• _WHAT IS EXPECTED_
Quote every line below exactly and skip any picture.

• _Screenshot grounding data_
+ + +

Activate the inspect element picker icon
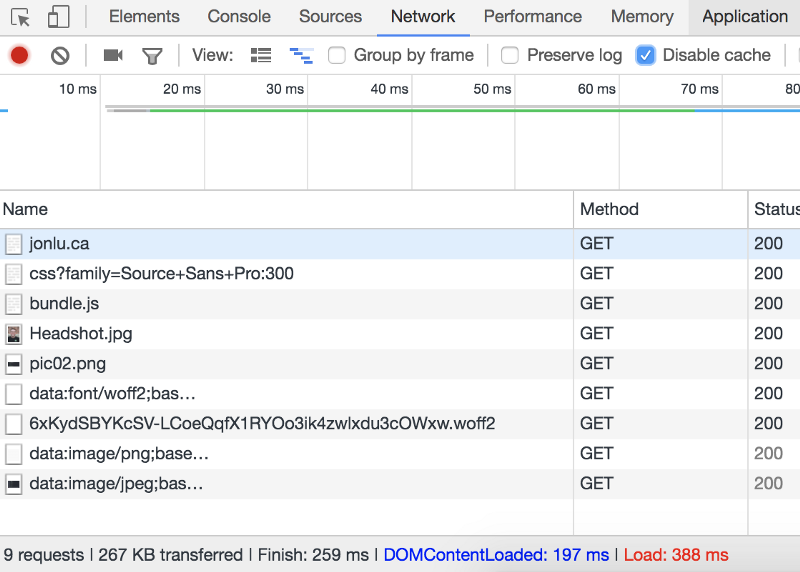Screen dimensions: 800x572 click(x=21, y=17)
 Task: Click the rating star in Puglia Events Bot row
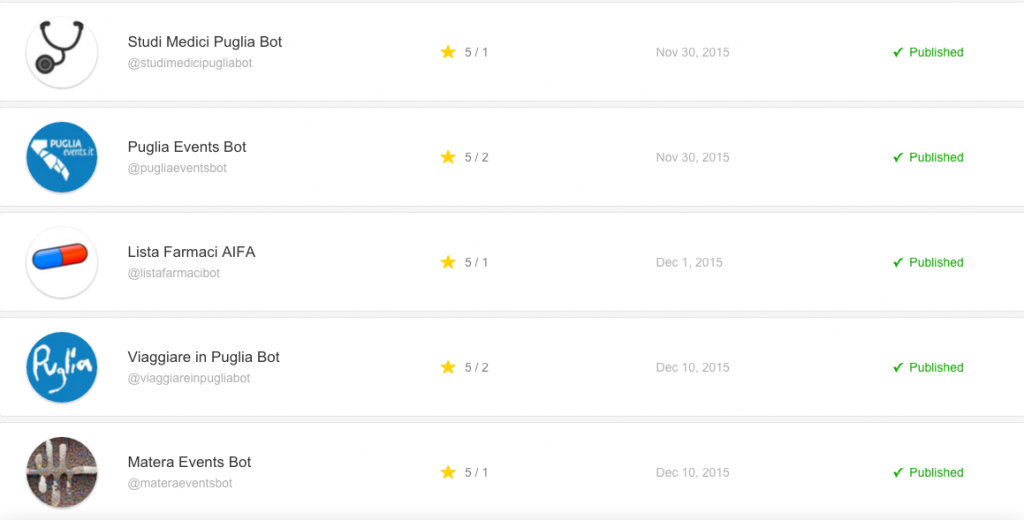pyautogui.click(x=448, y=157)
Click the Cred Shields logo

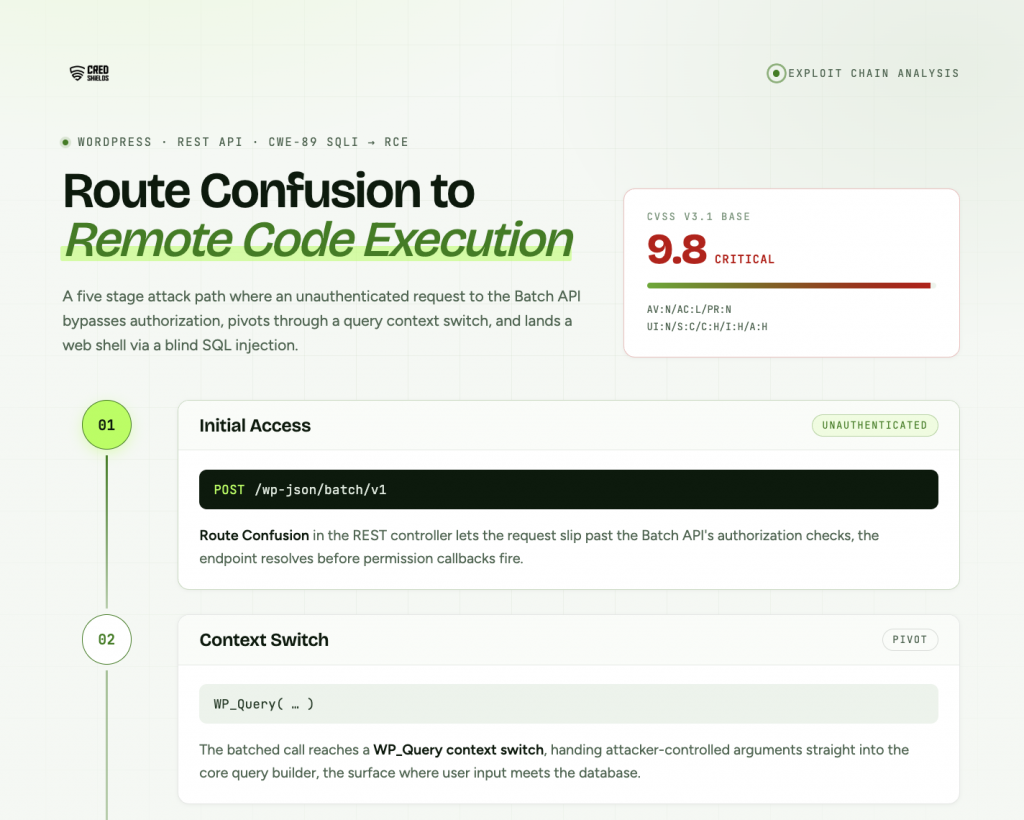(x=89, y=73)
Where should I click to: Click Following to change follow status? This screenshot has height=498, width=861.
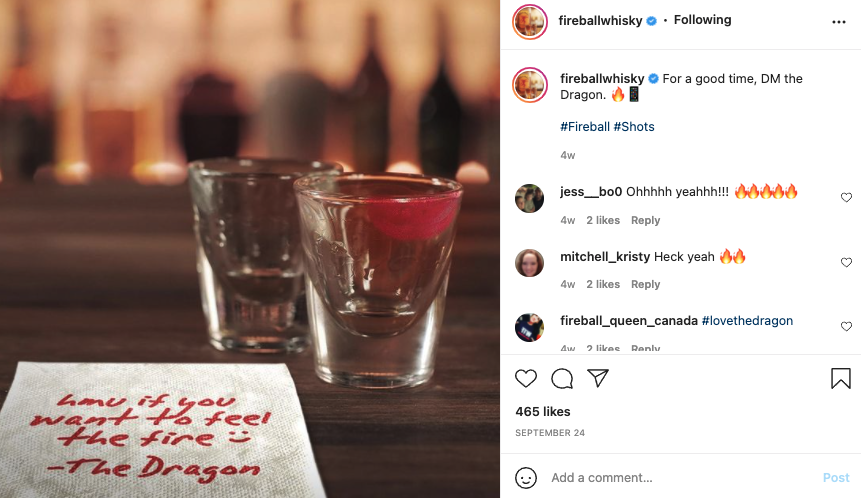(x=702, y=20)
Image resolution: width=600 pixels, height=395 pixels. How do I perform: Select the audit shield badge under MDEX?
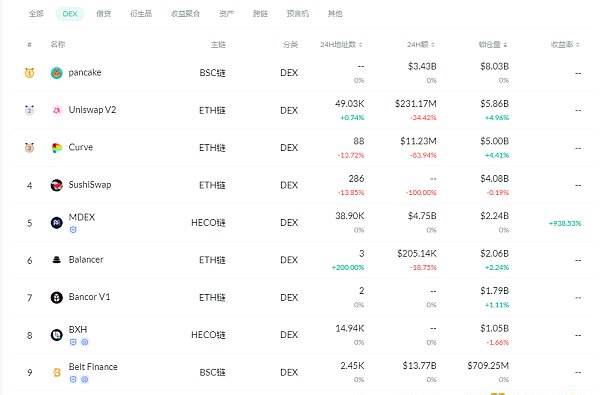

+ + +

• _TASK RESPONSE_
Activate the inspect element picker icon
Screen dimensions: 800x572 click(x=21, y=17)
 Task: Click the rating star in Puglia Events Bot row
pyautogui.click(x=448, y=157)
Click the Cred Shields logo

(x=89, y=73)
Where should I click to: Click Following to change follow status? This screenshot has height=498, width=861.
(x=702, y=20)
Image resolution: width=600 pixels, height=395 pixels. How do I perform: Select the audit shield badge under MDEX?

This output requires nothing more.